Yasin Fatine Culture and Arts, Discussion

The world is currently going through a craze on an unprecedented scale. Pokemon Go is a mobile phone game that requires the user to find and catch ‘Pocket Monsters’ in a virtual world using ‘pokeballs’, and then training these creatures up and evolving them to battle with other players’ Pokemon. Same as any other fantasy handheld game you say?

Well, no. What is unique about this app is that it uses the GPS function of your mobile phone to track the player, meaning you have to leave the house if you’re going to have any chance of doing well in this game. Throw in a few Pokemon ‘gyms’ at public hotspots, and eggs that need hatching after a certain number of steps, and you have yourself a chart-topping mobile phone app with more daily users than Twitter! But not only that; this could have massive implications for health too.

Pokemon GO requires players to leave their houses and explore their area to catch Pokemon and level up.

Pokemon GO requires players to explore their area in real life to catch Pokemon and level up. It also requires players to walk certain distances in order to hatch ‘eggs’ that include more types of Pokemon.
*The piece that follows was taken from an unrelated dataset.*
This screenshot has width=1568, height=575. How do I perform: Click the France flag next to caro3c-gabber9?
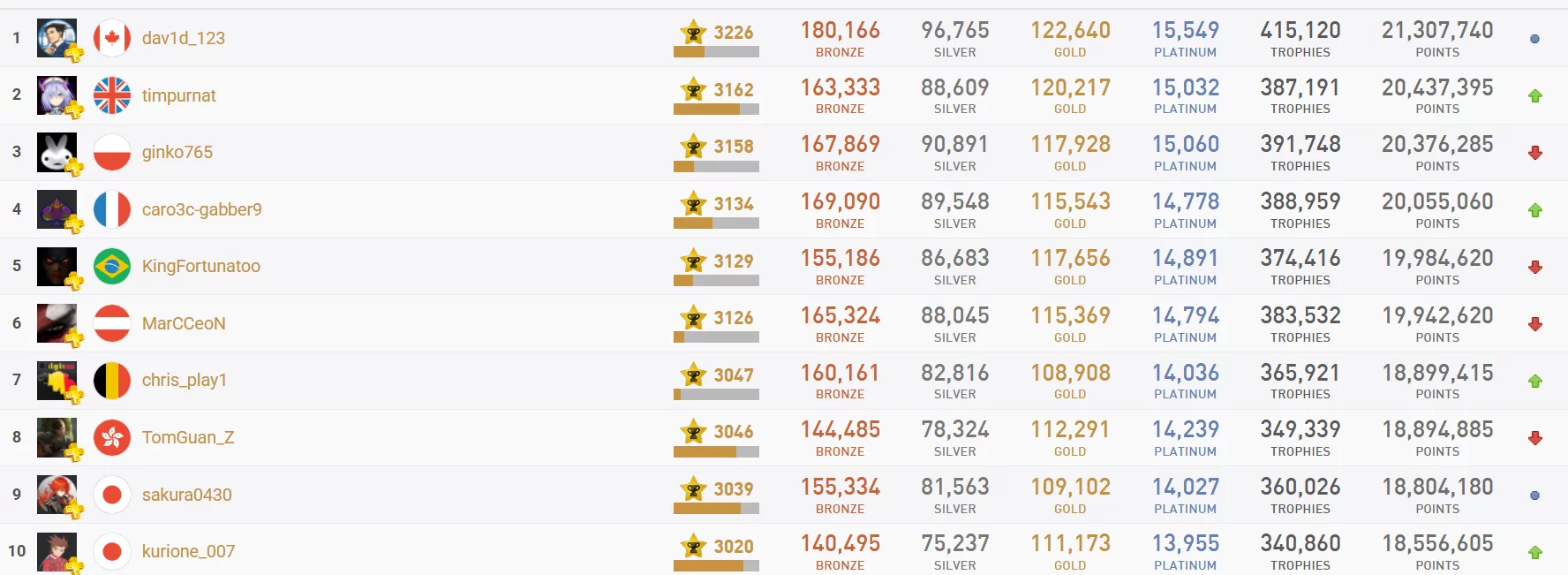(x=112, y=209)
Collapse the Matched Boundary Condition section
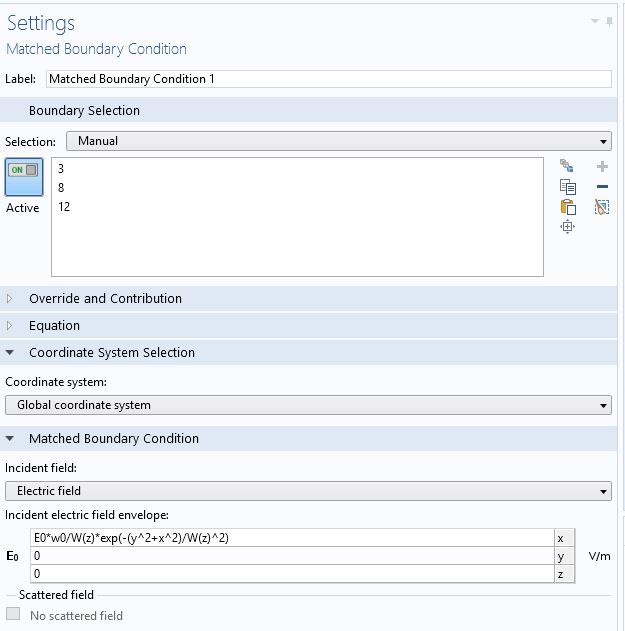This screenshot has width=625, height=631. click(113, 438)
We are facing an obesity crisis: 61.7% of adults and 31.2% of children were classed as overweight or obese in 2014. Taxing sugar and subsidising gym membership, in my opinion, can only go so far in the battle to tackle obesity, with a novel approach desperately needed. This mobile phone game could be it. Pokemon has been around for the past 20 years; I remember being a 10 year-old on my Game Boy playing all the different versions of the game, and this app has rekindled those childhood memories.  Just walk down a street in any major city in the world, and you’ll see absolutely everyone playing, from young children to grown adults, male and female. The universality of this game is the most promising aspect from a health promotion point of view. Even I have lost count of how many ‘jogs to the park’ I have been on since this game was released.

But it is not only the promise of getting people to go outdoors and exercise; based on anecdotal accounts,  it is working wonders for users’ mental health. People with depression, anxiety and agoraphobia have described how they now feel they have something to wake up for, wanting to go outdoors, interact with other players and catch Pokemon. It has been found that children who frequently access social media are associated with having poorer mental health, and it seems that this game would be best-suited in targeting this audience.

Nintendo (the company behind Pokemon) has done well in the past to release innovative games that require the player to become more active; particularly the best-selling Wii Fit and Wii Sports games, but I believe Pokemon Go has surpassed them in terms of scope and potential. This is a free-to-download application that does not need more hardware than a simple smartphone. Its imaginative appeal draws in children as well as nostalgic adults, and the massive number of Pokemon to catch and competitive nature of the game will ensure its longevity in the app market.

There are already apps available to download that are aimed at the more health-conscious user, either through tracking how much exercise one has done that day, monitoring diet, or helping with smoking cessation. But I feel it is not farfetched to believe that Pokemon Go will be the app to lead a health revolution in the 21st century, helping address people’s physical, mental and social well-being combined. All it needs is a healthy phone battery.

Yasin is a junior doctor currently working in care of the elderly. He is also an avid lover of chips and ketchup.